Piloted at Bessemer, the program has gradually expanded to 15 of the district’s Title I schools, high-poverty schools where families may lack access to health care. Along with other efforts aimed at stemming chronic absenteeism, the telemedicine program is helping, said Superintendent Whitney Oakley. The chronic absenteeism rate at Bessemer fell from 49 percent in 2021-2022 to 37 percent last school year, an improvement though still higher than the district would like.   

It really doesn’t matter how great a teacher is or how strong instruction is, if kids aren’t in school, we can’t do our job,” she said.

Oakley said district administrators focused on health care access because they were seeing parents pull all their children out of school if one was sick and had to visit the doctor.
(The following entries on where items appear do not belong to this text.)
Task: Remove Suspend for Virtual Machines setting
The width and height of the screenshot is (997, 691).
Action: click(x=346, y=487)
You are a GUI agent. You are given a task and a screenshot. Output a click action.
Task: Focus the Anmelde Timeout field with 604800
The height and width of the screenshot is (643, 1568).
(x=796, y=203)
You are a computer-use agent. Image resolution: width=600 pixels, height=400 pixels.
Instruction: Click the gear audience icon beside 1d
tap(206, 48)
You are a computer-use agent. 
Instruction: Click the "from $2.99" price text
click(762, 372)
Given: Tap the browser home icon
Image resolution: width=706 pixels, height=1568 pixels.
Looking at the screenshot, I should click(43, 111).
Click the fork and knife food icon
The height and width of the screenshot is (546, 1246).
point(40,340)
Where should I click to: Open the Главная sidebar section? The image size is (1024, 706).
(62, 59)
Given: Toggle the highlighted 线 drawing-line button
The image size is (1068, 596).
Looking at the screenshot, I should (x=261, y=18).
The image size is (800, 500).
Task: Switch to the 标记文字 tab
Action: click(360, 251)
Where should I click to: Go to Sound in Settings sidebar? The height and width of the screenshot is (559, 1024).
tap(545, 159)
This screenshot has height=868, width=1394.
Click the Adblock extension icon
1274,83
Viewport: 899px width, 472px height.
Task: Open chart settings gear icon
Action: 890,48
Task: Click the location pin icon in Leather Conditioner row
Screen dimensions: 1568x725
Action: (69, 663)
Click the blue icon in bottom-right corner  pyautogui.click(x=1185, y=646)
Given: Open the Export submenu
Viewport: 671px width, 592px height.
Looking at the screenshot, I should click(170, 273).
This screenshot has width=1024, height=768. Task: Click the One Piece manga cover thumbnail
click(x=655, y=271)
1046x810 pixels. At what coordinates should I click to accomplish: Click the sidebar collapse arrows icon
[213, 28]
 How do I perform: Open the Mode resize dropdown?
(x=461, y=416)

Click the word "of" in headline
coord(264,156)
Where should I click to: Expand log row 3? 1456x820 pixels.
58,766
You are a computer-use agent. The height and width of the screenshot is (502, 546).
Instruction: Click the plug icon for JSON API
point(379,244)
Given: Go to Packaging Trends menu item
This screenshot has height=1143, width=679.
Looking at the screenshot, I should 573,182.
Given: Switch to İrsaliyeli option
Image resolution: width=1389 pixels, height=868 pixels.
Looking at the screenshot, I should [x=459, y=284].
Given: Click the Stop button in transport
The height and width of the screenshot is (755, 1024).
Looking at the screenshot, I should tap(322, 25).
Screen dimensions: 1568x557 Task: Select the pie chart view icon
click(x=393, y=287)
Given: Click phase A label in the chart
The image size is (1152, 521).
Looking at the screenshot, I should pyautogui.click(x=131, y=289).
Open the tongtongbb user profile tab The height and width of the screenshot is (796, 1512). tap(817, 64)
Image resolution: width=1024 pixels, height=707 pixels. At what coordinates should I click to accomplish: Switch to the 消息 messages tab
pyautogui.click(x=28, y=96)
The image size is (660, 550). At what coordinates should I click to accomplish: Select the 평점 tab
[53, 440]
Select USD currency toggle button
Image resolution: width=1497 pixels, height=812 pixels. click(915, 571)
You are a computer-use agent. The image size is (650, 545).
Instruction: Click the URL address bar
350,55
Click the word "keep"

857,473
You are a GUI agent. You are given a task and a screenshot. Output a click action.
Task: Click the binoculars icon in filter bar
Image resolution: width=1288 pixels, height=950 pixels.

Rates of chronic absenteeism were also higher in areas where families historically lacked access to routine medical care and had to turn to the emergency room for non-emergency health care needs.

The telemedicine clinic is also a way to relieve the burden on working parents, Oakley said: Many parents in the district’s Title I schools work hourly wage jobs and rely on public transportation, making it difficult to pick up a sick child at school quickly.

Hedy Chang, executive director of Attendance Works, a nonprofit that combats chronic absenteeism, said that early research indicates that telehealth can improve attendance. According to one study of three rural districts in North Carolina that was released in January, school-based telemedicine clinics reduced the likelihood that a student was absent by 29 percent, and the number of days absent by 10 percent.

Some districts are also turning to virtual teletherapy services to fight chronic absenteeism. Stephanie Taylor, a former school psychologist who is now vice president of clinical innovation at teletherapy provider Presence, says the company’s work has expanded from 1,600 schools to more than 4,000 in recent years as the need for mental health services grows. Therapy can help kids cope with emotional issues that might keep them from attending school, she said, and virtual services give students more choice of counselors and a greater chance of finding someone with whom they mesh.  

At Guilford County Public Schools, the district plans to expand its existing mental health services to eventually include teletherapy, according to Bessemer Elementary Principal Johnathan Brooks. The district is also planning to roll out its telemedicine clinics to all of 50 of its Title I schools, said Oakley.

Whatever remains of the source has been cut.